Clare mentioned that Beard photographed the Tsavo die-off, and this Beard quote touches on that; many of the elephants at Tsavo died with stomachs full of wood. I was reading earlier tonight that the reserve’s overseers seemed to know that trouble was coming, but popular opposition kept them from culling the elephant population. I wonder if culling (which, as an aside, makes me think of the restriction of individual reproductive choice in China) would be a sustainable practice, and I wonder how long it would take to find out. But then, what’s the point of culling, to maximize the number of elephants in one place because we’ve minimized their presence elsewhere? Sincerely, is that the best we can do?**

That ties back in to the quote that made you uncomfortable, Clare: “If we as humans can destroy the world, who says we can’t build it back up again?” That is rather cavalier. We, humans, are part of nature’s capacity for self-destruction. Yet I think we’d better hope that we can do something to improve the world.
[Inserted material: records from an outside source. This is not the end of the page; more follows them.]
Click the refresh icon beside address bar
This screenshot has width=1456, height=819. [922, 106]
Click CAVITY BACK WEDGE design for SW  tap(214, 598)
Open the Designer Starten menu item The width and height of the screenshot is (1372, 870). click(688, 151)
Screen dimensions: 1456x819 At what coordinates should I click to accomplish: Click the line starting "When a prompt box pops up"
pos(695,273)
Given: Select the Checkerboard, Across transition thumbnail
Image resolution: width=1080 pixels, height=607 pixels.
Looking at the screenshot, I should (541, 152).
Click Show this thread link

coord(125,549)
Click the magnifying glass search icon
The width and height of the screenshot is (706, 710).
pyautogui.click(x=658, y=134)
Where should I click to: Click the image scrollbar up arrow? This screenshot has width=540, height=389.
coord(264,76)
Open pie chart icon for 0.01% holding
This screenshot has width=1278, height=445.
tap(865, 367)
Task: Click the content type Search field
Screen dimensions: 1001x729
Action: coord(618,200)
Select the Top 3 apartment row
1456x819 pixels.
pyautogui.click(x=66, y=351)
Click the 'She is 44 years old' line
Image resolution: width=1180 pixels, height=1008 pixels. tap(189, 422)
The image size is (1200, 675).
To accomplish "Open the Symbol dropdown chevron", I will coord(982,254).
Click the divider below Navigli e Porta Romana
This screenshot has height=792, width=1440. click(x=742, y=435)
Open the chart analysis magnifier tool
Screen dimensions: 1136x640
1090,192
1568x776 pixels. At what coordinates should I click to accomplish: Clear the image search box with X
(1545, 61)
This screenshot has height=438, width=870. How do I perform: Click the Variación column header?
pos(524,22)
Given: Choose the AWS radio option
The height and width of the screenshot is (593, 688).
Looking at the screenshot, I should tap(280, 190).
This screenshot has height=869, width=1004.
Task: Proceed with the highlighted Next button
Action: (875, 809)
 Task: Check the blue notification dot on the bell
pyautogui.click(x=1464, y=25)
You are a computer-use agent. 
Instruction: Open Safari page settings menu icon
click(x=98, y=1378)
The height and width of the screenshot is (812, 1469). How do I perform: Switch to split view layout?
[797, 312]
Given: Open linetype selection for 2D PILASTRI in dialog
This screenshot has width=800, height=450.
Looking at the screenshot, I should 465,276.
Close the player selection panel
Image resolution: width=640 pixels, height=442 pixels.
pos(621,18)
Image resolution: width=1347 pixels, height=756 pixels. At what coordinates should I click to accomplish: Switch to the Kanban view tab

If the conditions of nature became fixed right now—same number of every plant and animal, same air, same water, same land—would we be content? Should we be content? I don’t think that humans can rebuild nature, exactly—that’s just the nature of nature. What humans can and should do is enable nature to heal itself. Now, that introduces a really hard question that I don’t have an answer for: What does it mean for nature to heal itself, and when does human involvement become “unnatural”?

The more I learn about it, the more I get the feeling that the continent of Africa must be the most complicated place in the world. I’m very excited about going back this April.

To end on a more positive note, anyone living in or near New York should definitely check out the Gregory Colbert show at Pier 54. Maybe he’s the next Peter Beard. He photographs people “communing” with wild animals like cheetahs, elephants, and whales (in Vava’u!), and he’s got a fashion connection—Donna Karan is among the collectors of his $60,000 to $350,000 photographs. What’s up with fashion, photographers, and Africa, anyway?

Daniel

p.s. Jayne, if you’re reading, I’d really like to hear what you think about all this.

* Also, there’s an interesting article on rebuilding Africa’s failed states in last week’s Economist. Check that out if you’re interested.

** Stopping elephant hunting outside the parks does seem like a more comfortable long-range solution. It’s just that as an economic decision, poaching elephants is probably hard to beat. If you’ve got a taste for money, there’re not many other ways to earn it in rural Africa (and thus, African cities are massively overcrowded with people from rural areas, people searching for work, which the fragile African environment can barely afford to support).